第四十話 努力の果てに 8
思わず目を細めてしまうほどの強い西日は駐車場全域を橙に染め上げていた。 その光線を受けた多数の車の影々はアスファルトの上を滑るようにして長く長く東へ引き延ばされている。 その様はまるで秋という時節が著明に冬へと進んでゆくのを描写しているようにも感じられた。
玲さんは店から少し離れた駐車場の一画に後ろ手をしながら一人佇んでいた。 僕は少し小走り気味に彼女のもとへと向かった。
「お、来たね。 ごめんね急に外行こうだなんて言い出したりして」
足音で僕の気配に気が付いたのか、玲さんは僕が声を掛ける前にこちらを振り向き、唐突に僕を店外へと呼び出した事を軽く詫びてきた。
「いえ、僕も玲さんに色々話したい事があったのでちょうどよかったです。 ――玲さん、あの時は生意気な事を言ってすいませんでした」
僕は玲さんと本格的に話し始める前に、以前学校で彼女に呼び出された際に感情の任せるままに無礼を働いてしまった事を謝罪した。 当日には謝罪の一つすら寄こさず、こうして時間が経過してからほとぼりが冷めた頃を見計らって改めて謝罪をするのは卑怯極まりないという事は承知している。 けれども、この件にだけはけじめをつけておかなければ僕はこれから先、玲さんという人間と本気で向き合えないような気がしていた。 だから今更だと呆れられようと、ずるい卑怯だと罵られようと、僕は今ここで彼女に謝罪を果たしておかなければならなかったのだ。

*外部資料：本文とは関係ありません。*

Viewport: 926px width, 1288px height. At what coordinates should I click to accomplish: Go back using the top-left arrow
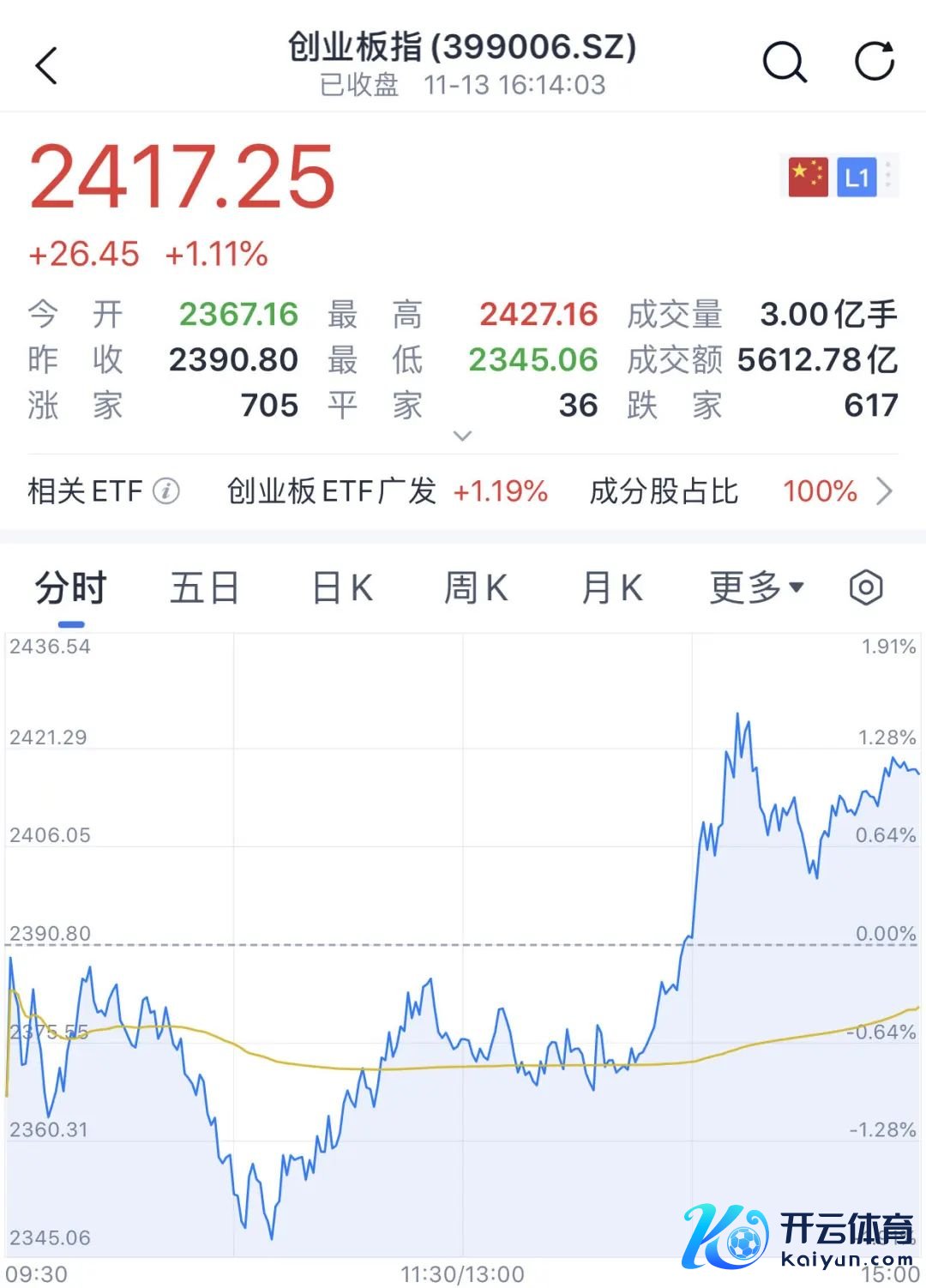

「いいよ、もう気にしてないから。 私の方こそ、あのとき君を突き放すような事言っちゃってごめん。 実は私もね、ずっと君に謝りたかったんだ。 でも私も変に意地になっちゃって、それで結局今日の今日まで君に謝れなくて。 だから、君が今日ここに居てくれて良かった。 何だか胸のつっかえが取れたような気がするよ。 ありがとね」
玲さんは物憂げな表情を匂わせつつ、時折僕から視線を逸らしながら淡々とそう語った。 言葉の最後に見せた優しい微笑は、僕の目には何故か物悲しく映った。 どうやら僕と同じくして、玲さんの方もあの日の事を玲さんなりに引きずっていたらしい。 そして数週間もの間、玲さんにそうした要らぬ気苦労を掛け続けてしまっていたという事実は、僕の心に深い影を落とし込んだ。
僕が素直にこの件についてその日にでも詫びを入れていれば、少なくとも玲さんはそこまで心持を悪くしなかったに違いない。 それが出来なかったのは、僕も玲さん同様、変に意固地になってしまっていたからだ。 だから、
「いや、ありがとうって言わなければならないのは僕の方ですよ」と、ちょっと語勢を強めながら玲さんに伝えた。
「いやいや、私からの感謝くらい素直に受け取っときなよ」
「いえ、この件は僕が玲さんに食って掛かってしまったのがそもそもの発端ですし」
「その発端の一役を担っちゃった私にも責任はあるでしょ」
「でも、僕が感情的にならなければここまで玲さんを怒らせる事も無かったですよね」
「ううん、君が思ってるより私は怒ってなんてなかったよ」
「え、ほんとですか? あの時の玲さんの態度とかすごく怖かったんですけど」
――しばらくそうした言い争い紛いの会話を続けていると、玲さんは何故だか出し抜けに堪え切れないといったような笑いを余すことなく発散するかの如く、お腹を抱えつつ白い歯を存分に見せながらアハハハハと豪快に笑い始めた。 僕はなぜ玲さんが何の脈絡も無く笑い始めたのかが解せなくて、はてなと首を傾げつつ「何がそんなに面白かったんですか」と彼女に訊ねた。
「――ははは、いや、ごめん。 何ていうかさ、君はやっぱり君なんだなって思っただけだよ」
笑い過ぎて涙が出たのか、指で下瞼を拭いつつ、玲さんは妙に確信めいた事を言ってくる。
「何ですか、それ」僕には理解できない感覚だったから、僕はたちまち玲さんに訊ねた。
「私の感謝も素直に受け取れない生意気な子には教えてやれないなぁ」
玲さんはそう言いつつ悪戯っぽく笑っている。 その彼女の無邪気な笑みを目の当たりにした途端、僕の心に長らく堆積していた負の滓が悉く取り浚われたように思われた。
久しく拝んでいなかったその屈託なき笑顔は、今日の西日よりも眩しいくらいに僕の瞳に焼き付いた。